Bez prądu, gazu i ogrzewania – jeszcze w grudniu w takich warunkach w Czańcu mieszkała Agata Wróbel. Jakby tego było mało, dom z partnerem i kilkoma psami zajmuje bezprawnie, bo padła ofiarą oszustwa. Od kilku dni media rozpisują się o złym stanie zdrowotnym byłej sztangistki, ale nie mają świadomości, że Wróbel od tygodni pomagają bezimienni bohaterowie, którymi są mieszkańcy wsi. To oni przynosili jej ciepłe posiłki, a wójt Paweł Zemanek u lokalnego biznesmena znalazł jej nowe mieszkanie. W sprawę leczenia szpitalnego Wróbel bez rozgłosu działa minister Sławomir Nitras, który obiecał pomoc i dotrzymał danego naszej redakcji słowa.
============
# [Polecenie]
Przepisz bez zmian fragment tekstu o Agacie Wróbel od słów „Bez prądu, gazu” do słów „naszej redakcji słowa.”, włącznie z nimi.
============
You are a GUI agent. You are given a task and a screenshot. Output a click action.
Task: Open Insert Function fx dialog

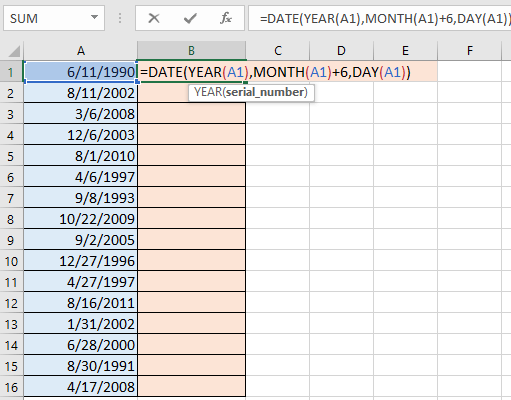(226, 18)
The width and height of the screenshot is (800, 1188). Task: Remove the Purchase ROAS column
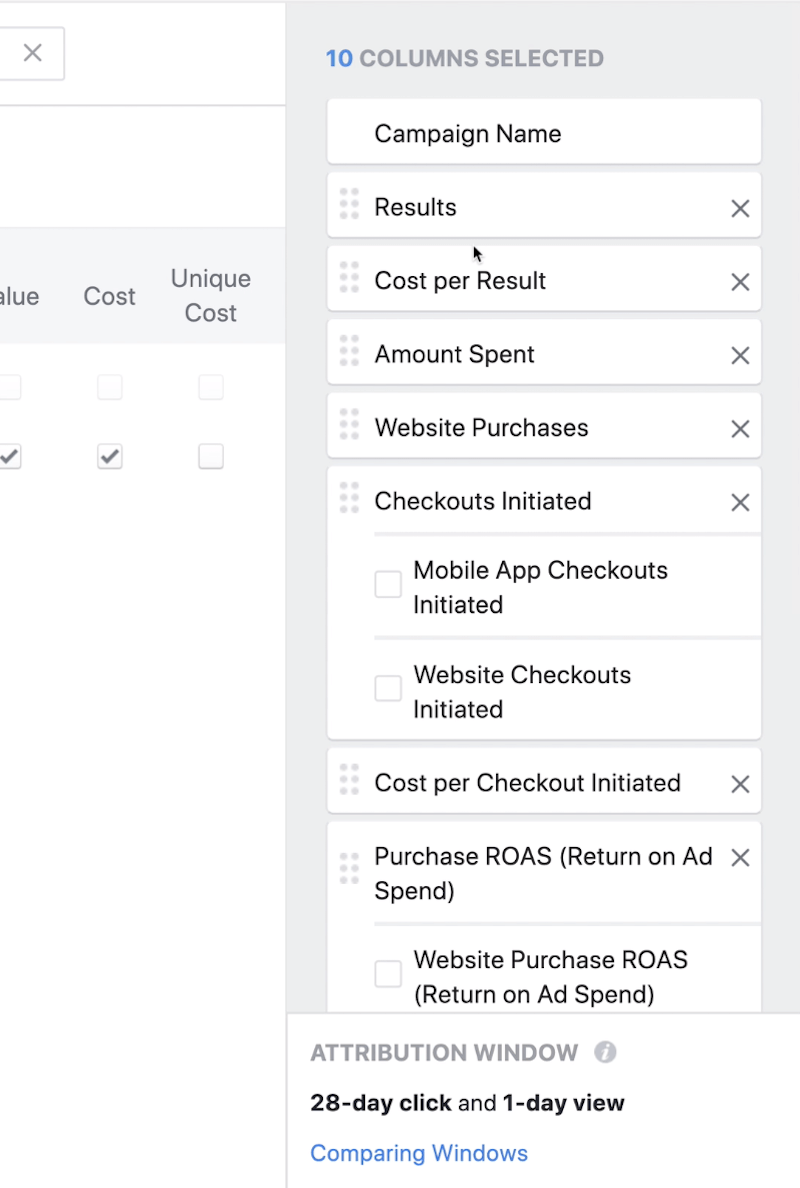pos(740,857)
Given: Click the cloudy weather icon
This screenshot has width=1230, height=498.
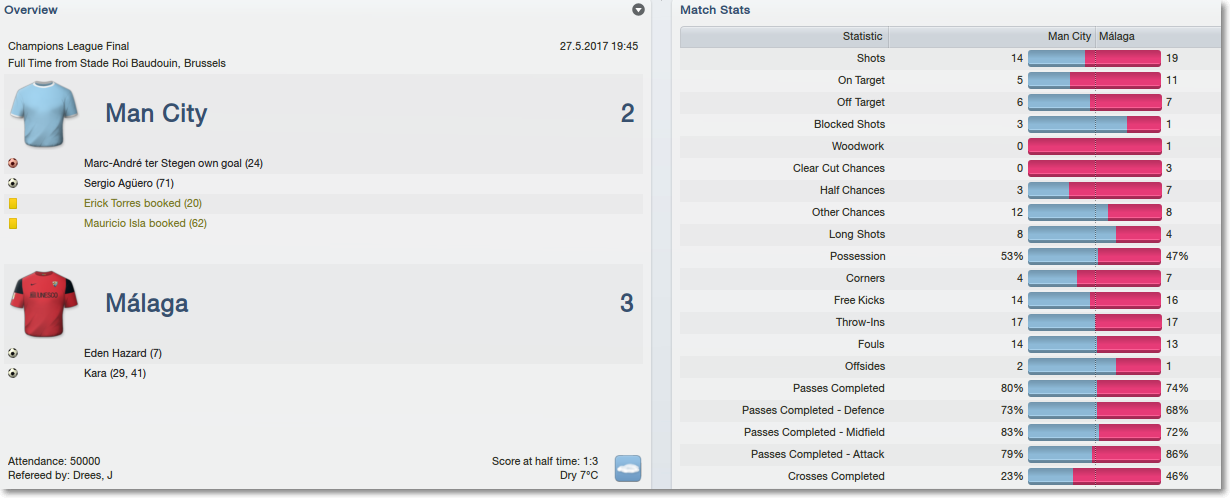Looking at the screenshot, I should (627, 469).

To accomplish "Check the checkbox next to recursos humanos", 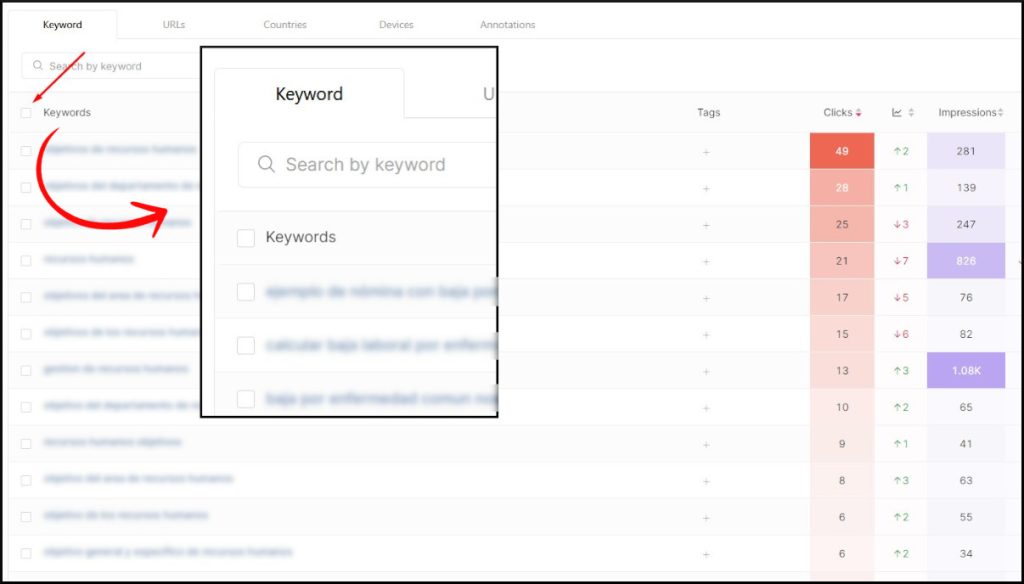I will click(x=26, y=259).
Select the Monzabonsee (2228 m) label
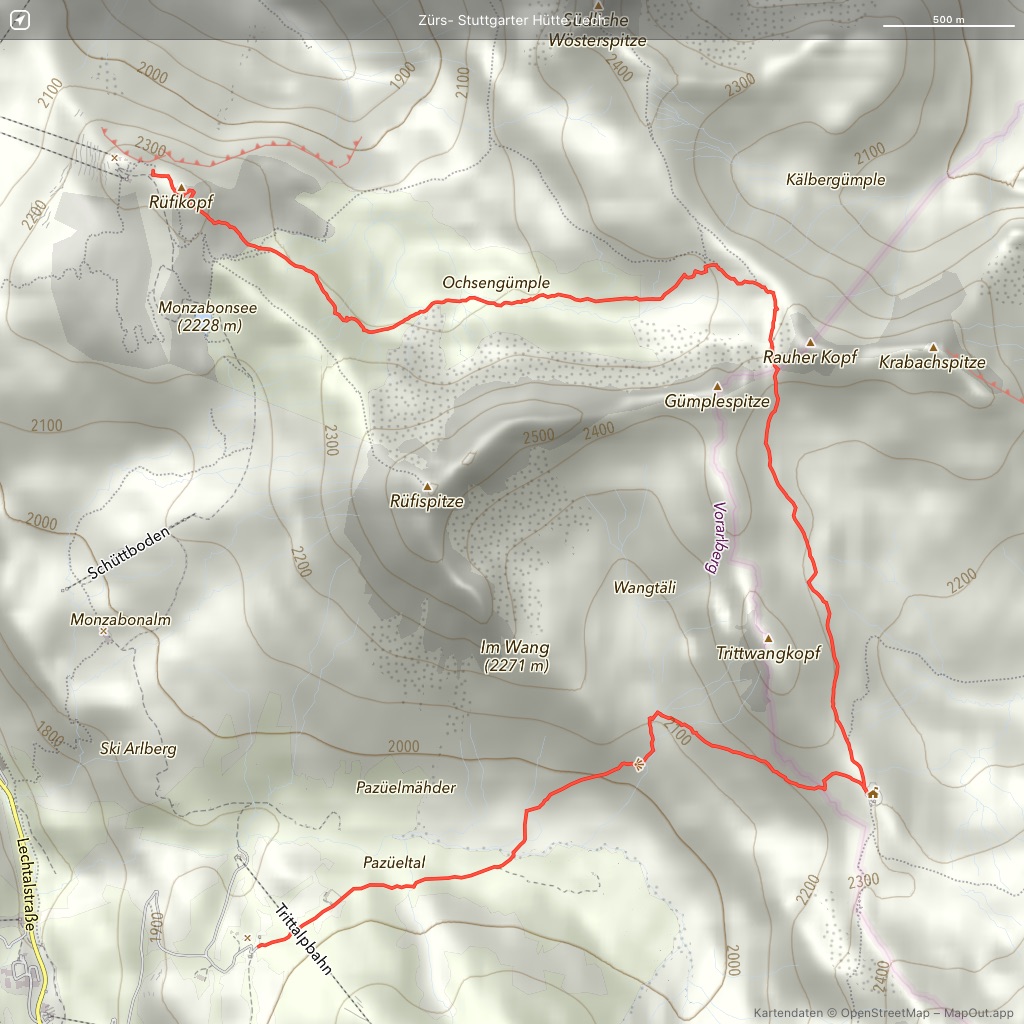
============
# [Miejsce na odpowiedź]
Bez prądu, gazu i ogrzewania – jeszcze w grudniu w takich warunkach w Czańcu mieszkała Agata Wróbel. Jakby tego było mało, dom z partnerem i kilkoma psami zajmuje bezprawnie, bo padła ofiarą oszustwa. Od kilku dni media rozpisują się o złym stanie zdrowotnym byłej sztangistki, ale nie mają świadomości, że Wróbel od tygodni pomagają bezimienni bohaterowie, którymi są mieszkańcy wsi. To oni przynosili jej ciepłe posiłki, a wójt Paweł Zemanek u lokalnego biznesmena znalazł jej nowe mieszkanie. W sprawę leczenia szpitalnego Wróbel bez rozgłosu działa minister Sławomir Nitras, który obiecał pomoc i dotrzymał danego naszej redakcji słowa.